» Excerpt:
------------------------------

The bottom line is this: If you believe in the coin/concept/venture then invest what you can afford to risk.  If it seems interesting but you're suspicious/hesitant, then check back in a few months.  If you're positive it's just another scam/fraud then move along and don't look back.

Only time will tell who is right and who is wrong - but debating it over and over in the thread is not terribly productive either way IMO. Smiley

Well said!  It's a very simple formula really: (Success + profit) = (patience/discipline) + due diligence.


 

There is a clear cut difference between Investing and trading, sorry to state the obvious. Unfortunately Crypto has become a community of traders rather than investors. There is affecting the prices of coins where you can't easily sit in one coin and wait for the long term potential to be reached, even with Bitcoin the chart slopes left to right. The big gains are always in investing still though. Bitbay is clearly a long term bet that this is a system that will take over the current system of Ebay  and online trading sites.

------------------------------

» Data provided:
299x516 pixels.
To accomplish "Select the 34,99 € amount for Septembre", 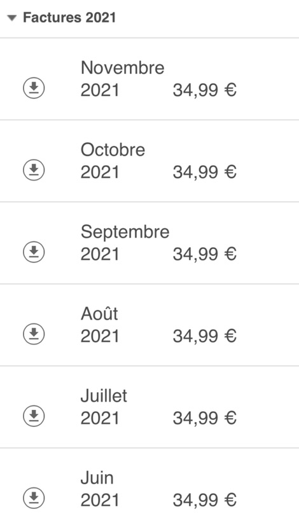I will coord(205,254).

------------------------------

» What you have to do:
Write the next part of the forum thread above about investing in cryptocurrency, picking up after its final sentence.

» Answer to the exercise:
I personally think this is the best bet that this can be achieved cause it brings the necessary elements together. I completely get why David was hired for this project because his technology is essential for this to work. Someone instigating this project is bringing together the necessary elements and you can see is totally serious about achieving the goal of decentralised trading. So I'm assuming the smart people getting David and his tech in the this project are just as serious in other parts for the project including trading contacts etc.

My point is I think this project is more planned and bigger than even supporters realise. I think some smart big players are involved pulling strings, they are serious is my hunch and the ICO was simply seed money to pay all involved to carry out the work.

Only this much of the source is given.